DIRECTIONS FOR THIS TASK: The records below must be retyped exactly.

[RECORDS TO USE Boundary: Start]

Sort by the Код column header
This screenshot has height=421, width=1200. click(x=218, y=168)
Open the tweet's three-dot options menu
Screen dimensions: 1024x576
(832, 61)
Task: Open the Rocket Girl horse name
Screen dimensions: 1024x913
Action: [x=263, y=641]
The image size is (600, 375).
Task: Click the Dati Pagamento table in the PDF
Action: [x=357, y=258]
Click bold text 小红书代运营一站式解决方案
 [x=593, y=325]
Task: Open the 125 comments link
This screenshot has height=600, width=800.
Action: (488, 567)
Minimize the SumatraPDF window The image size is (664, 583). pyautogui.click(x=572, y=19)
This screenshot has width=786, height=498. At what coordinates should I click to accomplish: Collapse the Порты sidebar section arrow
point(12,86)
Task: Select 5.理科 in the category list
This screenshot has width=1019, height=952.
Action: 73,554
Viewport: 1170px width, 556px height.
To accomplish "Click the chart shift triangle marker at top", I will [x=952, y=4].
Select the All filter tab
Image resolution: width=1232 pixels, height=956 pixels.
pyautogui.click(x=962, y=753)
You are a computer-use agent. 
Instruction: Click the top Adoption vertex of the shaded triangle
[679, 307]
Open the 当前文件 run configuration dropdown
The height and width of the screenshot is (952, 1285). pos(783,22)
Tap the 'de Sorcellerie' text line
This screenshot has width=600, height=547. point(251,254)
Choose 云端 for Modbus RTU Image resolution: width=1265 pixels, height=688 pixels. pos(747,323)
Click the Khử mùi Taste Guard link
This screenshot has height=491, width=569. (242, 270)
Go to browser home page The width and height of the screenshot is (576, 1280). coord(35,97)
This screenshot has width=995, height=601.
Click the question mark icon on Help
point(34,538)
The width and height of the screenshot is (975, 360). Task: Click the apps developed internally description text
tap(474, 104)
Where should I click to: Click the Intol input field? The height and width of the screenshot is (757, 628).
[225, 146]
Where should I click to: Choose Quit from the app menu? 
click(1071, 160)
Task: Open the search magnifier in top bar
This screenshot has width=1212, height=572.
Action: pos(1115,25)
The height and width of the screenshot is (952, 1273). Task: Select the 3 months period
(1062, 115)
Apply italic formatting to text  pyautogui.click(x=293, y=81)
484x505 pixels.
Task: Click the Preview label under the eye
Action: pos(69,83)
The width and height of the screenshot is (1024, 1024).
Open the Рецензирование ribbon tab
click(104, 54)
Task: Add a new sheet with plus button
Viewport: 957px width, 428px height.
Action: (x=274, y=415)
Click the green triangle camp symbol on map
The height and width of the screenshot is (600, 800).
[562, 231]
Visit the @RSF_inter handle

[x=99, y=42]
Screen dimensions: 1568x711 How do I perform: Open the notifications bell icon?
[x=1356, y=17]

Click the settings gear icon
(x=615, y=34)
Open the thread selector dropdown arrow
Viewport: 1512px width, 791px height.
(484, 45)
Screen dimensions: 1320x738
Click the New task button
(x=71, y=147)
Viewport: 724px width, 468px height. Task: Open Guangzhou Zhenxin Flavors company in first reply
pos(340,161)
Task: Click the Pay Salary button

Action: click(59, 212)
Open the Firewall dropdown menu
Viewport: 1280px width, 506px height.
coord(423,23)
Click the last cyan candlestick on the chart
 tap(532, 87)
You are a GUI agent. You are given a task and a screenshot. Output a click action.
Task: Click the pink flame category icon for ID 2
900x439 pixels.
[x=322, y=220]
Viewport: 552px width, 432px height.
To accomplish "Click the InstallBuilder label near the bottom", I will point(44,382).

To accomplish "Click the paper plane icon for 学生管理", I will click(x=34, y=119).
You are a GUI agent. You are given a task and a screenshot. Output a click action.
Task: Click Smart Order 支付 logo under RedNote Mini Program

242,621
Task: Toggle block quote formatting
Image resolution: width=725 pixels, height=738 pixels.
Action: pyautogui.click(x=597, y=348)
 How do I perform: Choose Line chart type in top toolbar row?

[RECORDS TO USE Boundary: End]

COMPLETED TASK:
Sort by the Код column header
This screenshot has height=421, width=1200. click(x=218, y=168)
Open the tweet's three-dot options menu
Screen dimensions: 1024x576
(832, 61)
Task: Open the Rocket Girl horse name
Screen dimensions: 1024x913
Action: [x=263, y=641]
The image size is (600, 375).
Task: Click the Dati Pagamento table in the PDF
Action: [x=357, y=258]
Click bold text 小红书代运营一站式解决方案
 [x=593, y=325]
Task: Open the 125 comments link
This screenshot has height=600, width=800.
Action: (488, 567)
Minimize the SumatraPDF window The image size is (664, 583). pyautogui.click(x=572, y=19)
This screenshot has width=786, height=498. At what coordinates should I click to accomplish: Collapse the Порты sidebar section arrow
point(12,86)
Task: Select 5.理科 in the category list
This screenshot has width=1019, height=952.
Action: 73,554
Viewport: 1170px width, 556px height.
To accomplish "Click the chart shift triangle marker at top", I will [x=952, y=4].
Select the All filter tab
Image resolution: width=1232 pixels, height=956 pixels.
pyautogui.click(x=962, y=753)
You are a computer-use agent. 
Instruction: Click the top Adoption vertex of the shaded triangle
[679, 307]
Open the 当前文件 run configuration dropdown
The height and width of the screenshot is (952, 1285). pos(783,22)
Tap the 'de Sorcellerie' text line
This screenshot has width=600, height=547. point(251,254)
Choose 云端 for Modbus RTU Image resolution: width=1265 pixels, height=688 pixels. pos(747,323)
Click the Khử mùi Taste Guard link
This screenshot has height=491, width=569. (242, 270)
Go to browser home page The width and height of the screenshot is (576, 1280). coord(35,97)
This screenshot has width=995, height=601.
Click the question mark icon on Help
point(34,538)
The width and height of the screenshot is (975, 360). Task: Click the apps developed internally description text
tap(474, 104)
Where should I click to: Click the Intol input field? The height and width of the screenshot is (757, 628).
[225, 146]
Where should I click to: Choose Quit from the app menu? 
click(1071, 160)
Task: Open the search magnifier in top bar
This screenshot has width=1212, height=572.
Action: pos(1115,25)
The height and width of the screenshot is (952, 1273). Task: Select the 3 months period
(1062, 115)
Apply italic formatting to text  pyautogui.click(x=293, y=81)
484x505 pixels.
Task: Click the Preview label under the eye
Action: pos(69,83)
The width and height of the screenshot is (1024, 1024).
Open the Рецензирование ribbon tab
click(104, 54)
Task: Add a new sheet with plus button
Viewport: 957px width, 428px height.
Action: (x=274, y=415)
Click the green triangle camp symbol on map
The height and width of the screenshot is (600, 800).
[562, 231]
Visit the @RSF_inter handle

[x=99, y=42]
Screen dimensions: 1568x711 How do I perform: Open the notifications bell icon?
[x=1356, y=17]

Click the settings gear icon
(x=615, y=34)
Open the thread selector dropdown arrow
Viewport: 1512px width, 791px height.
(484, 45)
Screen dimensions: 1320x738
Click the New task button
(x=71, y=147)
Viewport: 724px width, 468px height. Task: Open Guangzhou Zhenxin Flavors company in first reply
pos(340,161)
Task: Click the Pay Salary button

Action: click(59, 212)
Open the Firewall dropdown menu
Viewport: 1280px width, 506px height.
coord(423,23)
Click the last cyan candlestick on the chart
 tap(532, 87)
You are a GUI agent. You are given a task and a screenshot. Output a click action.
Task: Click the pink flame category icon for ID 2
900x439 pixels.
[x=322, y=220]
Viewport: 552px width, 432px height.
To accomplish "Click the InstallBuilder label near the bottom", I will point(44,382).

To accomplish "Click the paper plane icon for 学生管理", I will click(x=34, y=119).
You are a GUI agent. You are given a task and a screenshot. Output a click action.
Task: Click Smart Order 支付 logo under RedNote Mini Program

242,621
Task: Toggle block quote formatting
Image resolution: width=725 pixels, height=738 pixels.
Action: pyautogui.click(x=597, y=348)
 How do I perform: Choose Line chart type in top toolbar row?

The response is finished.